Exercise –
Quote the material below, starting at the line that contains "You are a computer-use agent." and continuing through the end of the material, with both ends included. Leave out the pictures.

Material supplied –
◇ ◇ ◇

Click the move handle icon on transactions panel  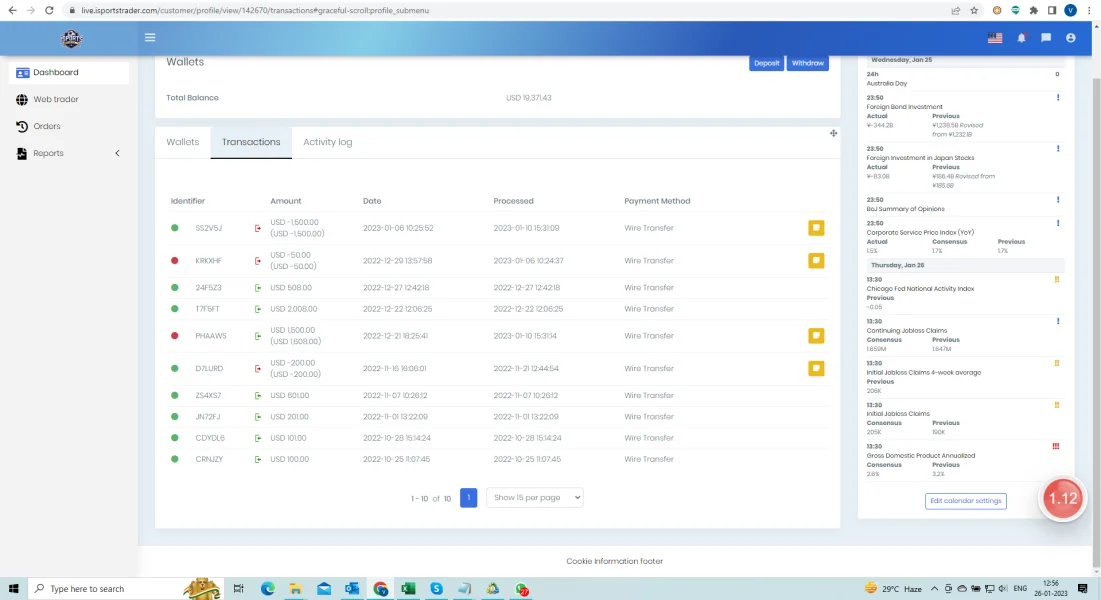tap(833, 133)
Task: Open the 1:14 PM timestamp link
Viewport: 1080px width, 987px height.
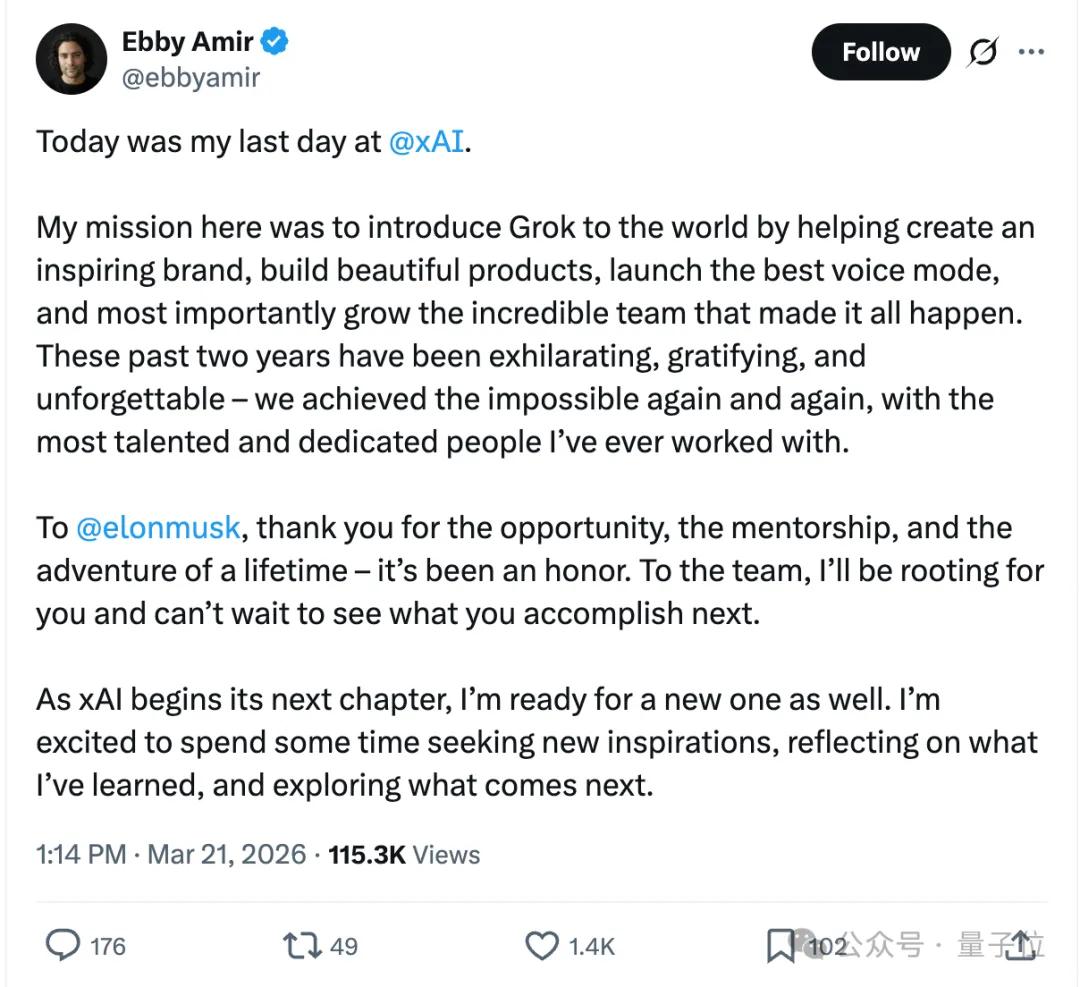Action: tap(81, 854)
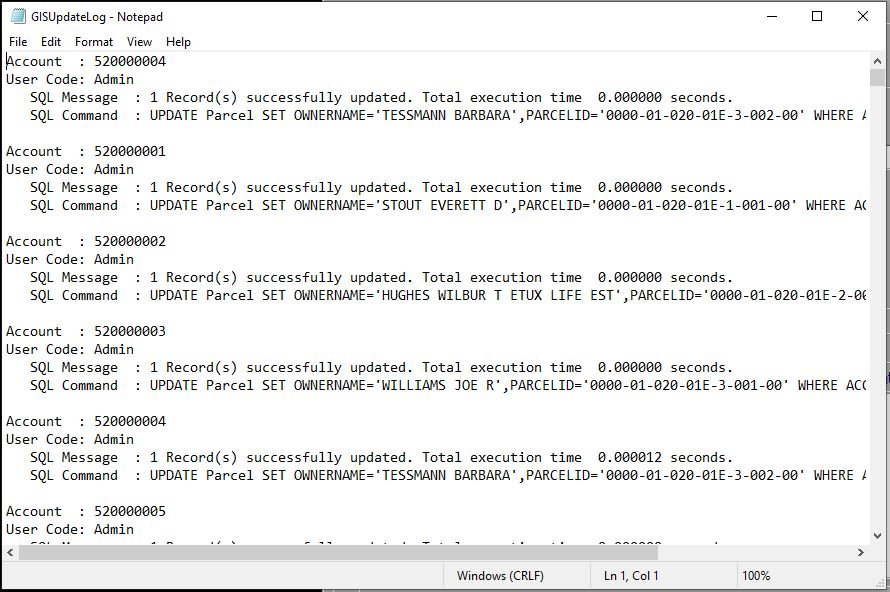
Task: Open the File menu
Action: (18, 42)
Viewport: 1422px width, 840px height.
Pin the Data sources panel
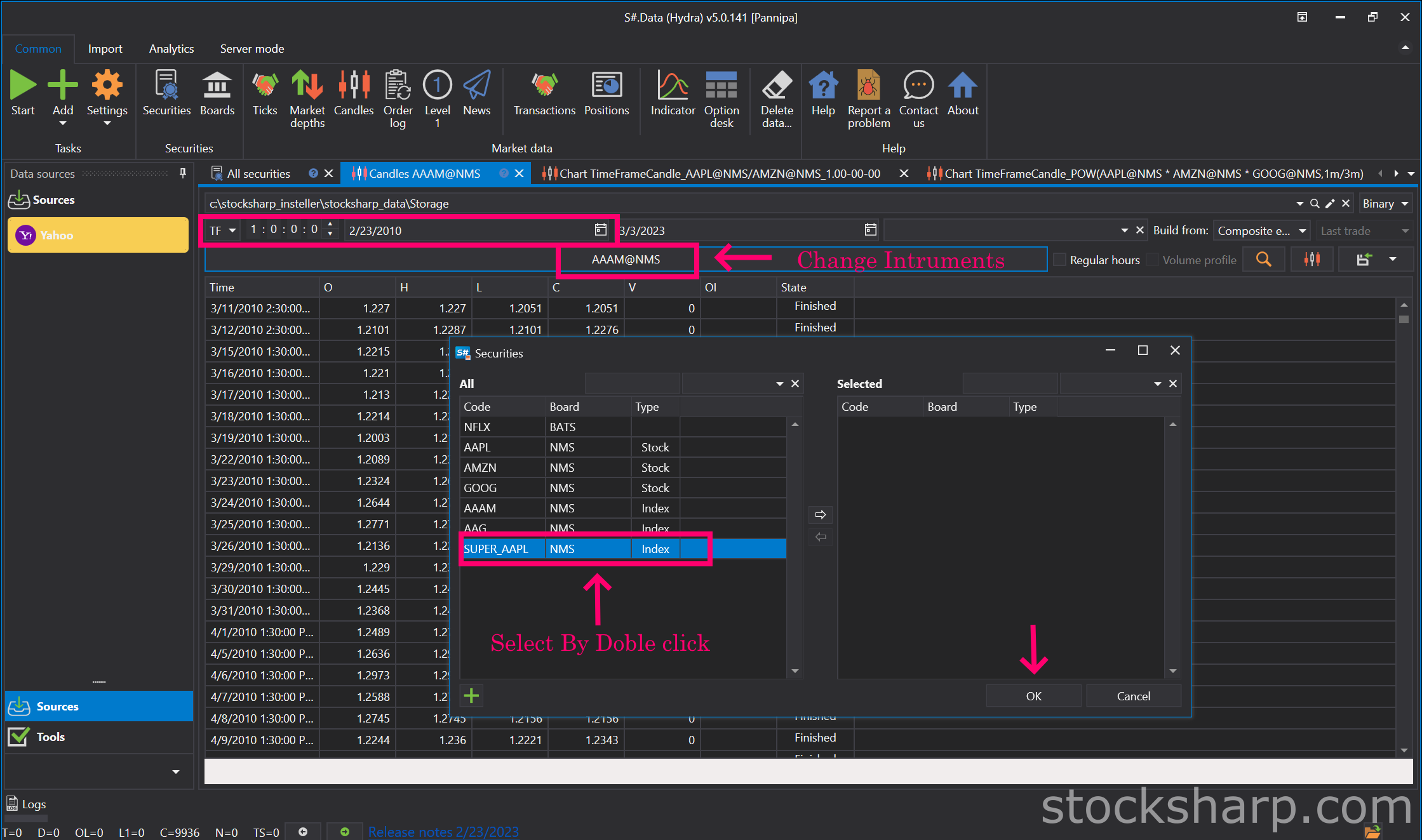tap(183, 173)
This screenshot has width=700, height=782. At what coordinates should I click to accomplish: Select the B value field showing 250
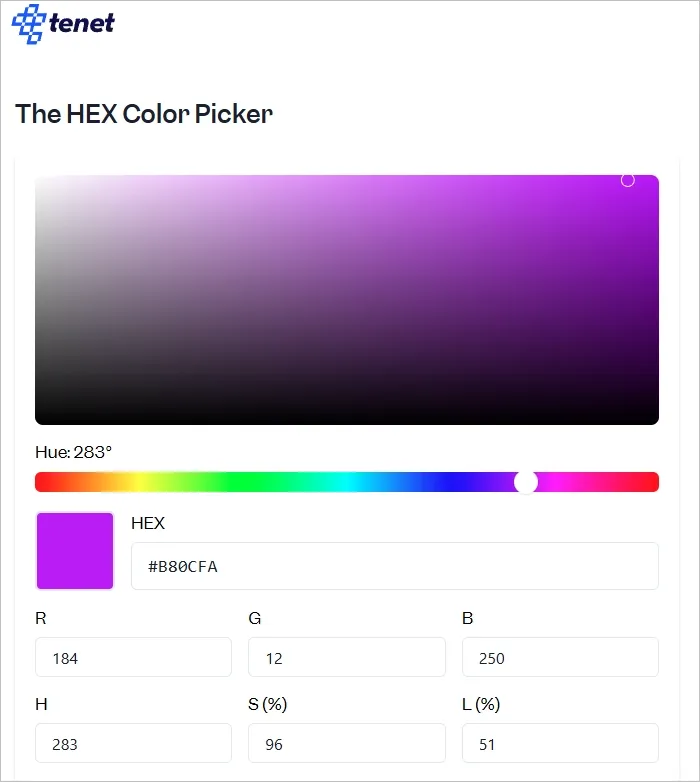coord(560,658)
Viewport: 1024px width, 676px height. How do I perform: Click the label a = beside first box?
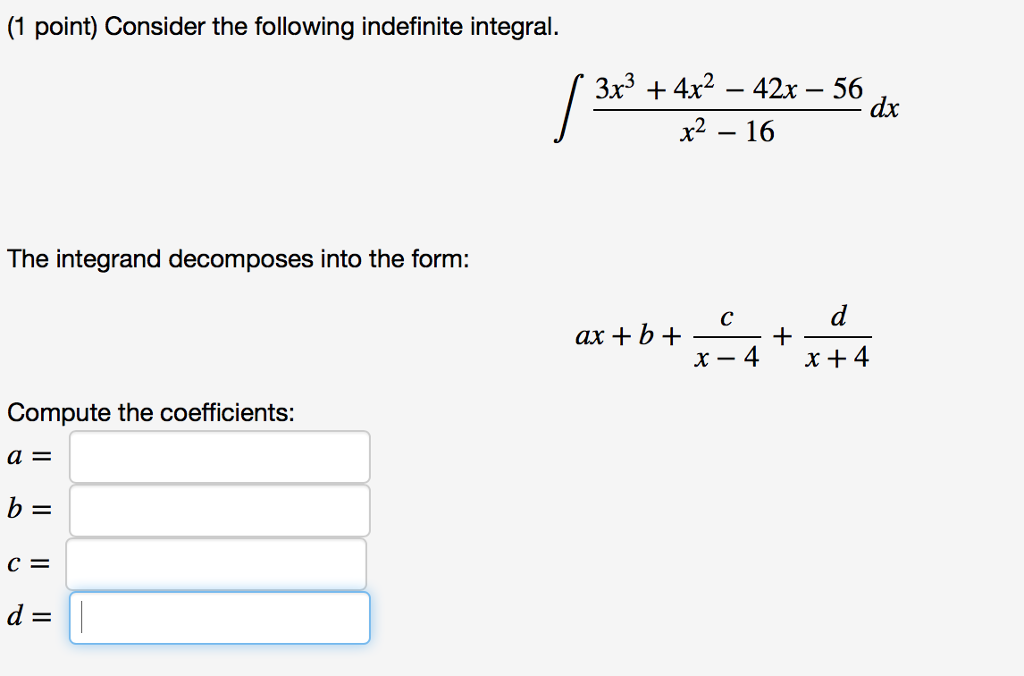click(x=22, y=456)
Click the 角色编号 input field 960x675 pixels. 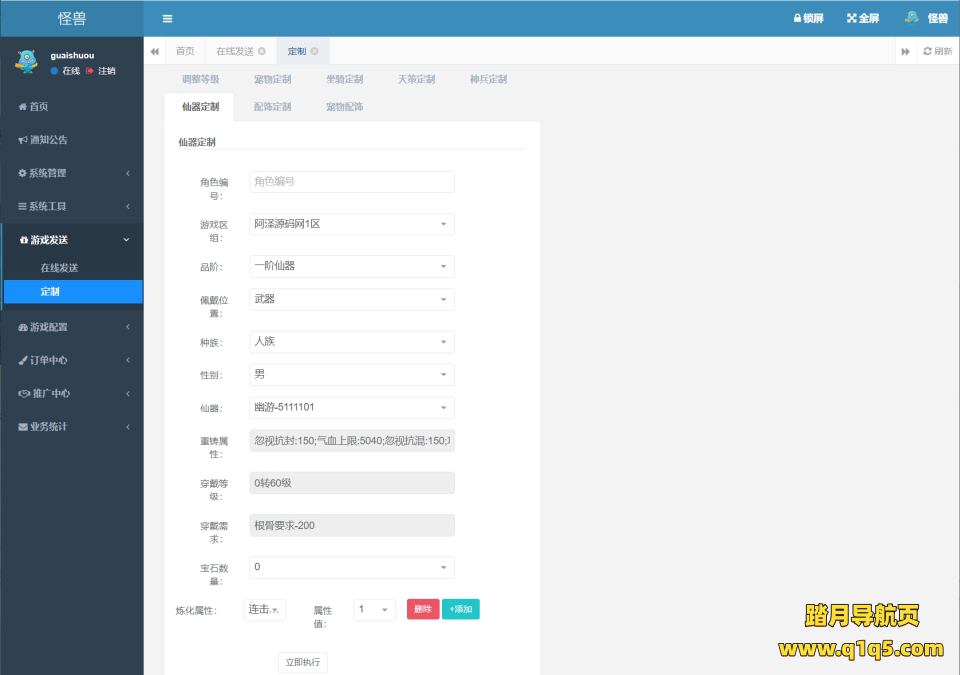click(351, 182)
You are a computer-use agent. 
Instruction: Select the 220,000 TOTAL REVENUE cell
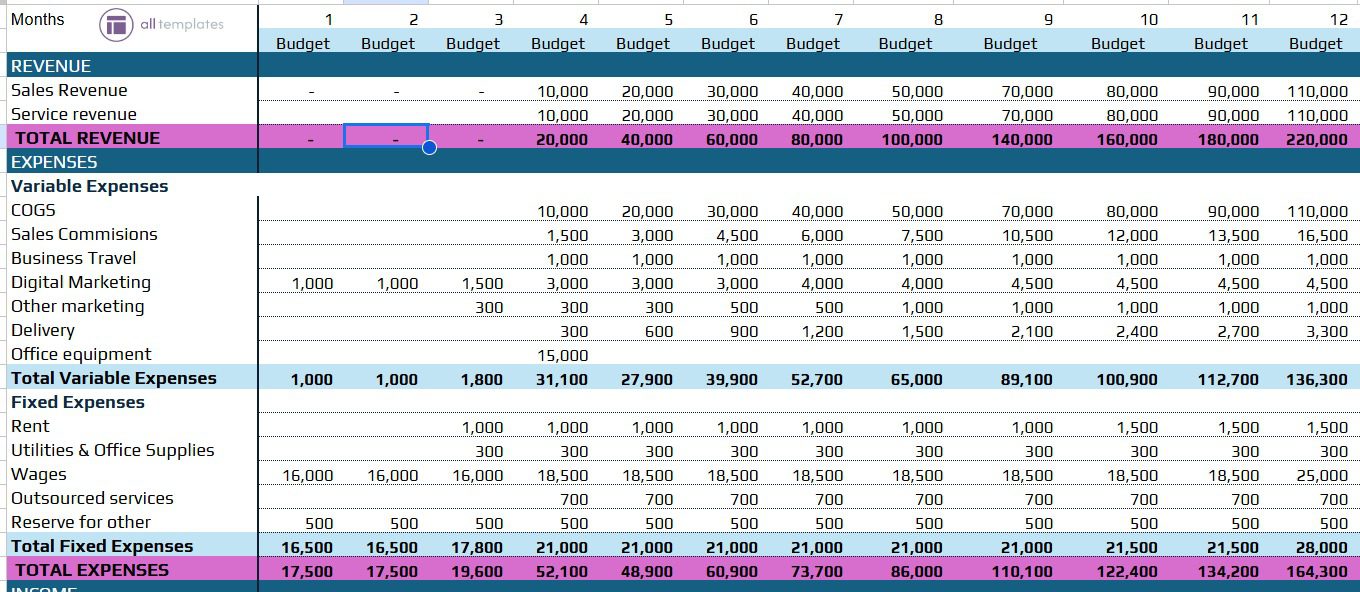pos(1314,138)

◇ ◇ ◇

Solution for this task –
You are a computer-use agent. 
Instruction: Select the 220,000 TOTAL REVENUE cell
pos(1314,138)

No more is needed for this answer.